MacKay, who formally announced his campaign on Jan. 25, 2020, in Stellarton, N.S, stressed that he will march as a private citizen if he does not win the leadership convention scheduled for June 27 in Toronto.
MacKay was unequivocal in his statement on Tuesday, saying that “we live in a world where sexual orientation and gender identity are still used by tyrants and bigots to belittle and oppress.”
“In Canada we are lucky to have a society that has grown more tolerant, more accepting, and more understanding, but there is still more work to be done,” MacKay said.

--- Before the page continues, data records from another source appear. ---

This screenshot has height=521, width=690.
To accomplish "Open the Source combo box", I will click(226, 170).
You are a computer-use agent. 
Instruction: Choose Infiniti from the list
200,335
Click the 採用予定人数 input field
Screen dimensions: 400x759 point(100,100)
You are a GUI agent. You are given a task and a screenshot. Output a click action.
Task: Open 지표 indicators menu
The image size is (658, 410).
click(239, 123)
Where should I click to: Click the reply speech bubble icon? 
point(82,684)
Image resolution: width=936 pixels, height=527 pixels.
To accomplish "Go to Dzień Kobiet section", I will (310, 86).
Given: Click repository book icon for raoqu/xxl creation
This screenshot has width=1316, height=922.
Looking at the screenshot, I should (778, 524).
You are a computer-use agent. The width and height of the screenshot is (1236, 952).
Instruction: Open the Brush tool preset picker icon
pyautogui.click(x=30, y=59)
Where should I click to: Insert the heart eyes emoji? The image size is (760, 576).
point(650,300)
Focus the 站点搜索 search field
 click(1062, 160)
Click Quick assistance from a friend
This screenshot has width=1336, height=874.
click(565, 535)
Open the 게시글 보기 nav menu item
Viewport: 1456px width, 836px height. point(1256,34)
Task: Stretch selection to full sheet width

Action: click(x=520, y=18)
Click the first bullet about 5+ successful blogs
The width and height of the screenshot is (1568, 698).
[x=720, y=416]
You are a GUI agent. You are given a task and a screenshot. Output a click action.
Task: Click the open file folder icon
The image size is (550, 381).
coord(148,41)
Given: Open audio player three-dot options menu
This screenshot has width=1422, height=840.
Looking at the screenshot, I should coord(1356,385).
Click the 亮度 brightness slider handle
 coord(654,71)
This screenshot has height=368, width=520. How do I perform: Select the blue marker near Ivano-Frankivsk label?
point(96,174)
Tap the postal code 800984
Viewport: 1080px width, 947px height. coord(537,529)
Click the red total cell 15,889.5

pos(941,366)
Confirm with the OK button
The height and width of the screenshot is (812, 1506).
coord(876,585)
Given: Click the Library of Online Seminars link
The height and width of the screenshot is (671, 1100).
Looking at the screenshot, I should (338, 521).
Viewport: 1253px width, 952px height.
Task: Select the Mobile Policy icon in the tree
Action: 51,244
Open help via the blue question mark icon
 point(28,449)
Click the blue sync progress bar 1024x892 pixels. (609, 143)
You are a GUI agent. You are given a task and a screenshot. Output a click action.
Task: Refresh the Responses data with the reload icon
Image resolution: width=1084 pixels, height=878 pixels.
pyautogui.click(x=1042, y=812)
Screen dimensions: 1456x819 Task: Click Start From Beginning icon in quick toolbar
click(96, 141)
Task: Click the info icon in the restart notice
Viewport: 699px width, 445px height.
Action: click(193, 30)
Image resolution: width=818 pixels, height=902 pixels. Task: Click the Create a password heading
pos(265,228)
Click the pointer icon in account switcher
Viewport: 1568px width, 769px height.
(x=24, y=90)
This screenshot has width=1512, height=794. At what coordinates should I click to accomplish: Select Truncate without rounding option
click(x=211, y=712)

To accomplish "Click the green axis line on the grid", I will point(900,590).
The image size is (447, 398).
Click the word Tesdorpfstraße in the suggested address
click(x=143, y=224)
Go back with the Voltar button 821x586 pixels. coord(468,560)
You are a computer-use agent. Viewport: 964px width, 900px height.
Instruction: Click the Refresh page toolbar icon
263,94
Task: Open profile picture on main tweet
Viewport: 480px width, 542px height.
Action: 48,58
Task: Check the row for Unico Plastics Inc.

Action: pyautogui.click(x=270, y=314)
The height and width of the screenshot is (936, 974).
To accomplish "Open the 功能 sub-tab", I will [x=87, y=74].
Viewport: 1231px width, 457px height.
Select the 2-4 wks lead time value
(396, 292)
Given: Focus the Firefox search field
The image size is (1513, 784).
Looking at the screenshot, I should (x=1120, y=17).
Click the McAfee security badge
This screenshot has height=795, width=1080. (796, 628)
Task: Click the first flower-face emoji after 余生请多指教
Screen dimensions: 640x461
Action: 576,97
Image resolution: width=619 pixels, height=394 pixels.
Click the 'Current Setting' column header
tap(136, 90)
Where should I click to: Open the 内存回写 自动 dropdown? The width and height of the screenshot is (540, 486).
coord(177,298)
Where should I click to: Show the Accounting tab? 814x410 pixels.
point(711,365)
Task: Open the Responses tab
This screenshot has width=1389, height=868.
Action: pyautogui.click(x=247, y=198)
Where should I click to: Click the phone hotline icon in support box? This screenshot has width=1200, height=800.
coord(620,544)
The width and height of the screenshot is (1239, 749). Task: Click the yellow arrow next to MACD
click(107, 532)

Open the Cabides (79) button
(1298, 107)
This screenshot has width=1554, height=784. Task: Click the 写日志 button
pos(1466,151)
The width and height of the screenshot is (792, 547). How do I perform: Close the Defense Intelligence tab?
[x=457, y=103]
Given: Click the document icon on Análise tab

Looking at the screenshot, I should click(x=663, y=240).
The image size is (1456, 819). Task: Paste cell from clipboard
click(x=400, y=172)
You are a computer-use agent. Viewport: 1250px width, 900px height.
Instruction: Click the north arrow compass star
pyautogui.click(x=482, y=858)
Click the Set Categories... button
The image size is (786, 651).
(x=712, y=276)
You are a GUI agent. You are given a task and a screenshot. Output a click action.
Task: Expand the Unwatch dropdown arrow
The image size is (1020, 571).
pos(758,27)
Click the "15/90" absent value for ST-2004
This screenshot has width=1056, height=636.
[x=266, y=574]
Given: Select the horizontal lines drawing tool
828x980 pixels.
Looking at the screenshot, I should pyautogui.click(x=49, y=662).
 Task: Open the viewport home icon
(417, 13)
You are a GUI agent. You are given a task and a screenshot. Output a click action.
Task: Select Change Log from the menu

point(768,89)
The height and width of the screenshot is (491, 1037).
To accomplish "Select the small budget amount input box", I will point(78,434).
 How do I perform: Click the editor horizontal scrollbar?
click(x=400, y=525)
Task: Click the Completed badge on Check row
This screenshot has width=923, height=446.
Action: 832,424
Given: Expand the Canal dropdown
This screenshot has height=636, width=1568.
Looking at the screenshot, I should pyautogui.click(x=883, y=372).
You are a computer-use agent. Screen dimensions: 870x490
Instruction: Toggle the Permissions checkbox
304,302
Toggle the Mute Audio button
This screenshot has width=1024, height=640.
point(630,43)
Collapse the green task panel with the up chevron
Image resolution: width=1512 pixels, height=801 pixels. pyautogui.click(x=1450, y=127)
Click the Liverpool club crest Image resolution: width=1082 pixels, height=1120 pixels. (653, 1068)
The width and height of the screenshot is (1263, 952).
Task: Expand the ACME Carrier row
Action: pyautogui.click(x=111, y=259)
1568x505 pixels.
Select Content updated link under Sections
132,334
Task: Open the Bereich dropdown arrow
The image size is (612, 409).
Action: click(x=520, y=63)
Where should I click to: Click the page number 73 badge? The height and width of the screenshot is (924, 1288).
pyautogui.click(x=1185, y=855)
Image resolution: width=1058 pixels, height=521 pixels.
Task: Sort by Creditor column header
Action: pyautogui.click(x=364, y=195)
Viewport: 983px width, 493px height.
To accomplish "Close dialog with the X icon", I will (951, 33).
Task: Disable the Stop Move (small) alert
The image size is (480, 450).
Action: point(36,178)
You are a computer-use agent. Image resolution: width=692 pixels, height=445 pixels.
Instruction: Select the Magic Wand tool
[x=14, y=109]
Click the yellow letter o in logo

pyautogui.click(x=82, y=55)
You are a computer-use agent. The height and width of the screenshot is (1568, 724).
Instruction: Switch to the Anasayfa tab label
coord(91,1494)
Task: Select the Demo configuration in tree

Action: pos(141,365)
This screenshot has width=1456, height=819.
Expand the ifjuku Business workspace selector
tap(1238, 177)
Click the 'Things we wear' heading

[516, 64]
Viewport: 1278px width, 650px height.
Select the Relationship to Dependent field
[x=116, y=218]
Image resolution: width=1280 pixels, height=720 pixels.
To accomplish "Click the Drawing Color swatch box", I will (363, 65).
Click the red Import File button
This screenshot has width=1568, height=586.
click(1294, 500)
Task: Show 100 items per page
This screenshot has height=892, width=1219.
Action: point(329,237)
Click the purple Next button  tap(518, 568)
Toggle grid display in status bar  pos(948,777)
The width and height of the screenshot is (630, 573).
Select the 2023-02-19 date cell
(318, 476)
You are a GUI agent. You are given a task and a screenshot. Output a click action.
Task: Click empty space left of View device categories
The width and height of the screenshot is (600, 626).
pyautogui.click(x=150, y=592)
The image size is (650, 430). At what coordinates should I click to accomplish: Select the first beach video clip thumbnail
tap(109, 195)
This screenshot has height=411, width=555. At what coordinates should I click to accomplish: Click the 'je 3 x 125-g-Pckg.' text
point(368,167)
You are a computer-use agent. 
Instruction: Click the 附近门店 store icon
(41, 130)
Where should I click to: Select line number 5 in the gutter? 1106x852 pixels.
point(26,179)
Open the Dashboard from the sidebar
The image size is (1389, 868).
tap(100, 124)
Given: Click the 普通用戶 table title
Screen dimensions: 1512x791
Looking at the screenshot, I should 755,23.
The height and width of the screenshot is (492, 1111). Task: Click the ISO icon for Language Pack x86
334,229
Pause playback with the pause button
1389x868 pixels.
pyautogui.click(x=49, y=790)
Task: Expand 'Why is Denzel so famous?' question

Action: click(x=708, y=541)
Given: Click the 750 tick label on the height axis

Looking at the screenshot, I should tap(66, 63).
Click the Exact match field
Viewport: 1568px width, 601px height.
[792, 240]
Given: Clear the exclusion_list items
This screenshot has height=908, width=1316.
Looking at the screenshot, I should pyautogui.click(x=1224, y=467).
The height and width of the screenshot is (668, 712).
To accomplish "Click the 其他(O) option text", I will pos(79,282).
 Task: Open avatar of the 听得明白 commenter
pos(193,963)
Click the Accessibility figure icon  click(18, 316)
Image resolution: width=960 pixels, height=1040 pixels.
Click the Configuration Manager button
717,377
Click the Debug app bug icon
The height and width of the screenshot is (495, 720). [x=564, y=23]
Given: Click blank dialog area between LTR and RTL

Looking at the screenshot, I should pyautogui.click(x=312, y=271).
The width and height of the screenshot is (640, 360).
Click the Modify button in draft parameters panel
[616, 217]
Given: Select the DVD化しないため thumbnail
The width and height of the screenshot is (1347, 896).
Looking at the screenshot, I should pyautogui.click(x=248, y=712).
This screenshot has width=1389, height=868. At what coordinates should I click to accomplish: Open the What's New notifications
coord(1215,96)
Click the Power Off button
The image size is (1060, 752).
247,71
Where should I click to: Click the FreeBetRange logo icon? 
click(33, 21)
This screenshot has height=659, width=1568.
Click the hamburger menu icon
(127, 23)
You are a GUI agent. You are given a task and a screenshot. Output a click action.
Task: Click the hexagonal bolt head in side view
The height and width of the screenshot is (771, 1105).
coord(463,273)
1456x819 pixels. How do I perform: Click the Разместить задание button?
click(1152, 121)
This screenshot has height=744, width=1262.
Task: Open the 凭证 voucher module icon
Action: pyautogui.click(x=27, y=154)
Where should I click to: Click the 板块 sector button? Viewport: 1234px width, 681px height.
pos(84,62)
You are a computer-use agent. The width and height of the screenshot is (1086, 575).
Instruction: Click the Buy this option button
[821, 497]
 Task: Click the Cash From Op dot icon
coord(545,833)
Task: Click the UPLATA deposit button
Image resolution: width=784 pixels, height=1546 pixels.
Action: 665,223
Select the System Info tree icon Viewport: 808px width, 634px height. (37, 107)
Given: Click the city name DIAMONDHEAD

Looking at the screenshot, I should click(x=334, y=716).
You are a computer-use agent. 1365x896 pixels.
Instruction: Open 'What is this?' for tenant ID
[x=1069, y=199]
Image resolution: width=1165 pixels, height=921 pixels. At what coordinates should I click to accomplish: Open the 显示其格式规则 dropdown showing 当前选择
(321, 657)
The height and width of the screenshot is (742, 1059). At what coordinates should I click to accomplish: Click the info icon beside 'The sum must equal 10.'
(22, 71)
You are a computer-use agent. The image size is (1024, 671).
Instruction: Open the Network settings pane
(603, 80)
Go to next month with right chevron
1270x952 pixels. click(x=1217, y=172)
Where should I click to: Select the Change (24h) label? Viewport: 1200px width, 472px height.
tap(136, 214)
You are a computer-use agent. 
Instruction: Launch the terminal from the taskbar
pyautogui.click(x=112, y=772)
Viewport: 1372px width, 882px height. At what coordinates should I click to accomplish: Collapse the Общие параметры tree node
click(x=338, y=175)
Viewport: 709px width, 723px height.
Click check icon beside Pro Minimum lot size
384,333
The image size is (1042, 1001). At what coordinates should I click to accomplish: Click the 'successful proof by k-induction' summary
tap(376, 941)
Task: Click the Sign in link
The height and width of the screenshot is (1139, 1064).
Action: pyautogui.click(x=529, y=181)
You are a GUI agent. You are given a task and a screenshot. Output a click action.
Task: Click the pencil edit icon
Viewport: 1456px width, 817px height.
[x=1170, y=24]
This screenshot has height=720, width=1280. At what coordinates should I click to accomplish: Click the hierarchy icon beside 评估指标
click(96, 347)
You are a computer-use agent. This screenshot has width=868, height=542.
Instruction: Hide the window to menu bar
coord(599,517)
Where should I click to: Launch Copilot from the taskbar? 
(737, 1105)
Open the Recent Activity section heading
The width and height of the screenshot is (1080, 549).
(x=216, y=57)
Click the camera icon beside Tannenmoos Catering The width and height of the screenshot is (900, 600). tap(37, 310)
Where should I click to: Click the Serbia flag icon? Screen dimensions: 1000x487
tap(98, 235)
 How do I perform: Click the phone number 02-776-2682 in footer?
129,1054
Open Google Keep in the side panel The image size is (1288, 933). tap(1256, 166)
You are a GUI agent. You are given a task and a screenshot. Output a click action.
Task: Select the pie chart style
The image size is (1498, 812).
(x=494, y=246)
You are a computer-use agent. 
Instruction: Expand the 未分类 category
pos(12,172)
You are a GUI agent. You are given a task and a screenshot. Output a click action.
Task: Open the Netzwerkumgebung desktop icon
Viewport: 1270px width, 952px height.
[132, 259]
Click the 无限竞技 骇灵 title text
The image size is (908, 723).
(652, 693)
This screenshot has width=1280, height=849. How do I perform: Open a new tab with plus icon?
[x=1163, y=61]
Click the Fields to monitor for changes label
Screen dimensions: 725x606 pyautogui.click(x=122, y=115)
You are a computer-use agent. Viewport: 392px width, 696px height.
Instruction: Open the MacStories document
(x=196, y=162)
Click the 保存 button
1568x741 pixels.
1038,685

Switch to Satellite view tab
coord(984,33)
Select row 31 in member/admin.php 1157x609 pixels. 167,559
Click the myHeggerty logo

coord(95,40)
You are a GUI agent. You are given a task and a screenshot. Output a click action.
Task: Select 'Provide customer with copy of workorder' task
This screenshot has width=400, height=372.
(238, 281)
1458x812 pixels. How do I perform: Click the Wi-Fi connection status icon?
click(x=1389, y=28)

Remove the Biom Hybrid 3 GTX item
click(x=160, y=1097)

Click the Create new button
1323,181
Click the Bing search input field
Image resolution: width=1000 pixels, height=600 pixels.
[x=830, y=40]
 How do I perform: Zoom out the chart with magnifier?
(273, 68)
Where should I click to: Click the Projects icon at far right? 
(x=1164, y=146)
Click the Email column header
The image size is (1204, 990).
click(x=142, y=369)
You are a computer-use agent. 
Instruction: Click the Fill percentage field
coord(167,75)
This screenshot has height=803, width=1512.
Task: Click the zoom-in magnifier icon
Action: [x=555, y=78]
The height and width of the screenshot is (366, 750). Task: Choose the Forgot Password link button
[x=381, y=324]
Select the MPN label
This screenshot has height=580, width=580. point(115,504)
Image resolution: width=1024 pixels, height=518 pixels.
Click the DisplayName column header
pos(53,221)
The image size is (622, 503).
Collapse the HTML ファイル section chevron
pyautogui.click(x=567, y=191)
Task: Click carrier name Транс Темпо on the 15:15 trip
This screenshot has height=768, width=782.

The former cabinet minister took a not-unsubtle shot at fellow leadership hopefuls, saying that the fact “some will condemn this statement speaks louder than any argument I could make” for the next Tory Leader to march in support of Pride.
Leadership candidates are likely to face questions on whether they are willing to take part in Pride parades after current Conservative Leader Andrew Scheer decided against taking part during his three years as leader.
Ontario MP Erin O’Toole implied that he would be willing to march in Pride parades during his announcement to run for Conservative party leader on Monday.
On Tuesday, O’Toole clarified his remarks and said that he would not march in Toronto Pride’s parade as long as “its policy is to exclude Canadians, especially uniformed police officers.”
O’Toole and MacKay are the two front-runners in the race after former Quebec premier Jean Charest, former interim Conservative leader Rona Ambrose and current MP Pierre Poilievre decided not to run last week.
In order to officially register as a candidate, contenders must submit an application, a $25,000 instalment on the $300,000 entry fee and the first 1,000 of the 3,000 required signatures, all by Feb. 27.
Others who have officially announced their intention to run include two other Ontario MPs, Marilyn Gladu and Derek Sloan.